• [Required actions]
A. List every Yahoo product or service named in the forum comment about Yahoo's problems.
B. Resume the forum comment about Yahoo's problems from its last sentence and carry it on in the same voice.

• [Text shown]

— BEGIN —

Dear Yahoo, hire me as your next CEO - icey
http://stu.mp/2011/06/dear-yahoo-hire-me-as-your-next-ceo.html
======
true_religion
Yahoo's past notable problems which are usually mentioend are that they had
competiting divisions of the same company.

They had Geocities and Yahoo webhosting.

They had Flickr and Yahoo Photos.

\---

Their current problem is poor execution.

They've wanted to go into social media for a long time, and failed in many
efforts.

Years ago Yahoo Profiles existed with explicit tie in with Yahoo Messenger.

Then Facebook came onto the scene and social became the new 'in thing'.

Yahoo Profiles was redesigned.

Then Yahoo Buzz was launched and poorly integrated with the above.

At the same time they had a stealth platform with _its own_ social networking
features.

They shut down the above stealth platform and redesigned Yahoo Profiles as
Yahoo Pulse.

— END —

• [Data]

— BEGIN —

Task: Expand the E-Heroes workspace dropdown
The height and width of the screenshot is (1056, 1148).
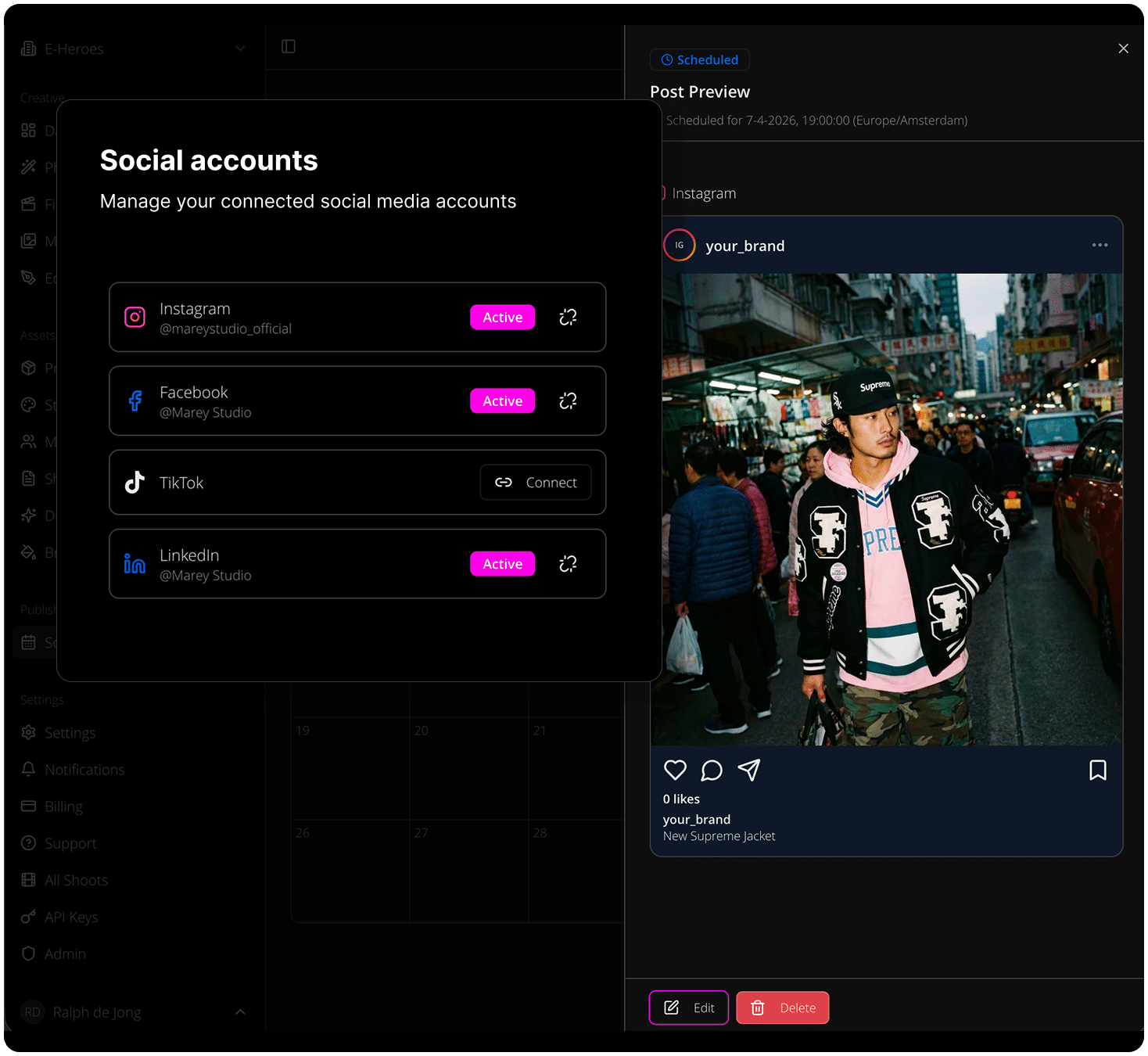Action: (x=240, y=48)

— END —

• [Task-by-task answers]
A. Geocities, Yahoo webhosting, Flickr, Yahoo Photos, Yahoo Profiles, Yahoo Messenger, Yahoo Buzz, Yahoo Pulse

B.
Now they're shutting down many of the features of Yahoo pulse--guest books,
photos, blogging. Yahoo Buzz is gone as well.

\-----

I question:

1\. Why didn't Yahoo Profiles integrate with Flickr?

2\. Why didn't they integrate with delicious? At one time Yahoo Profiles
allowed you to add links to other pages, but these bookmarks were never
replicated to delicious.

3\. Why is Yahoo Profiles poorly integrated with Yahoo Groups? Will Yahoo
groups get the axe next?

In the end, Yahoo's problem is though they have all the pieces of the puzzle ,
they have no clue how to put it together. Their divisions compete rather than
provide synergy for one another.

They're not a vertically or even horizontally integrated product. Rather they
are more like an amorphous conglomorate that sadly locks down its own internal
products so that they aren't allowed to integrate even where it would be
useful.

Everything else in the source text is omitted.